А между тем хозяина этого, склонившегося над обширной рукописью, украшенной странными рисунками, казалось, терзала какая-то мысль, которая непрестанно примешивалась к его размышлениям. Так, по крайней мере, заключил Жеан, услышав, как его брат раздумчиво, с перерывами, словно мечтатель, грезящий наяву, восклицал:
— Да, Ману[259]
говорит это, и Зороастр[260] учит тому же: Солнце рождается от огня, Луна — от Солнца. Огонь — душа Вселенной. Его первичные атомы, непрерывно струясь бесконечными потоками, изливаются на весь мир. В тех местах, где эти потоки скрещиваются на небе, они производят свет; в точках своего пересечения на Земле они производят золото. Свет и золото — одно и то же. Золото — огонь в твердом состоянии. Разница между видимым и осязаемым, между жидким и твердым состоянием одной и той же субстанции такая же, как между водяными парами и льдом. Не более того. Это отнюдь не фантазия — это общий закон природы. Но как применить к науке этот таинственный закон? Ведь свет, заливающий мою руку, — золото! Это те же самые атомы, но лишь разреженные по определенному закону; их надо только уплотнить на основании другого закона! Но как это сделать? Одни придумали закопать солнечный луч в землю. Аверроэс — да, это был Аверроэс — зарыл один из этих лучей под первым столбом с левой стороны в святилище Корана, в большой Кордовской мечети, но вскрыть этот тайник, чтобы увидеть, удался ли опыт, можно только через восемь тысяч лет.«Черт возьми! — сказал про себя Жеан. — Долгонько же придется ему ждать своего экю!»

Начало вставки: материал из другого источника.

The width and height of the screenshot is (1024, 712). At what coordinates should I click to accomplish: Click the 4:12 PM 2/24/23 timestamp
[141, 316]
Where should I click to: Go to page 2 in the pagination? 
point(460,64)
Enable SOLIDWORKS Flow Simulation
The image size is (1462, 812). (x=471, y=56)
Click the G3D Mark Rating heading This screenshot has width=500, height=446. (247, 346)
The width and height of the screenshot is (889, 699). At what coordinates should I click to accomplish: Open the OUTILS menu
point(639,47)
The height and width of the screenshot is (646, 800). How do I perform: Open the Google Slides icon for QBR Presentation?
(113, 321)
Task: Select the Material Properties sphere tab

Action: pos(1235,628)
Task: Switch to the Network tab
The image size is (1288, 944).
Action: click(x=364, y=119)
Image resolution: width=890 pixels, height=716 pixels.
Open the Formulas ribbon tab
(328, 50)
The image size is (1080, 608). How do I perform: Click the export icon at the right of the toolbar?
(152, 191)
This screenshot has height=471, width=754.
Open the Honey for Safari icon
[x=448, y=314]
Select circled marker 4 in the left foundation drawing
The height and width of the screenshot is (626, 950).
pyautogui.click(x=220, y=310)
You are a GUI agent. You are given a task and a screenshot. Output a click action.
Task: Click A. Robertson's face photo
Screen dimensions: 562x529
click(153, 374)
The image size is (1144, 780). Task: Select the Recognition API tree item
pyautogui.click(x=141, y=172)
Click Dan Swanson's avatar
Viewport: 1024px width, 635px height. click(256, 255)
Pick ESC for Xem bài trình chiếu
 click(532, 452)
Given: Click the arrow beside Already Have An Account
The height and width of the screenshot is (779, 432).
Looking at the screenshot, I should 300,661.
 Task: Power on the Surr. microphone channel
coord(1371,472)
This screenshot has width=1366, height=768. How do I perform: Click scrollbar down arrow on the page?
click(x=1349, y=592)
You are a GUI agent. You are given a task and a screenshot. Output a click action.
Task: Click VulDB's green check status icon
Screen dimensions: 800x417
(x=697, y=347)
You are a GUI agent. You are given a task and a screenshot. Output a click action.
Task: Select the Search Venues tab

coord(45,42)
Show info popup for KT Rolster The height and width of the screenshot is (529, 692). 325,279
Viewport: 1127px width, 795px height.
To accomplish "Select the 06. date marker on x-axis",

— …Другие полагают, — продолжал, задумчиво архидьякон, — что лучше взять луч Сириуса. Но добыть этот луч в чистом виде очень трудно, так как по пути с ним сливаются лучи других звезд. Фламель утверждает, что проще всего брать земной огонь. Фламель! Какое пророческое имя, Flamma[261]
! Да, огонь! Вот и все. В угле заключается алмаз, в огне — золото. Но как извлечь его оттуда? Мажистри утверждает, что существуют некоторые женские имена, обладающие столь нежными и таинственными чарами, что достаточно во время опыта произнести их, чтобы он удался. Прочтем, что говорит об этом Ману: «Где женщины в почете, там боги довольны; где женщин презирают, там бесполезно взывать к божеству. Уста женщины всегда непорочны; это струящаяся вода, это солнечный луч. Женское имя должно быть приятным, сладостным, неземным; оно должно оканчиваться на долгие гласные и походить на слова благословения». Да, мудрец прав, в самом деле: Мария, София, Эсмер… Проклятие! Опять! Опять эта мысль!И он с силой захлопнул книгу.
Он провел рукой по лбу, словно отгоняя навязчивый образ. Затем взял со стола гвоздь и маленький молоток, рукоятка которого была причудливо разрисована кабалистическими знаками.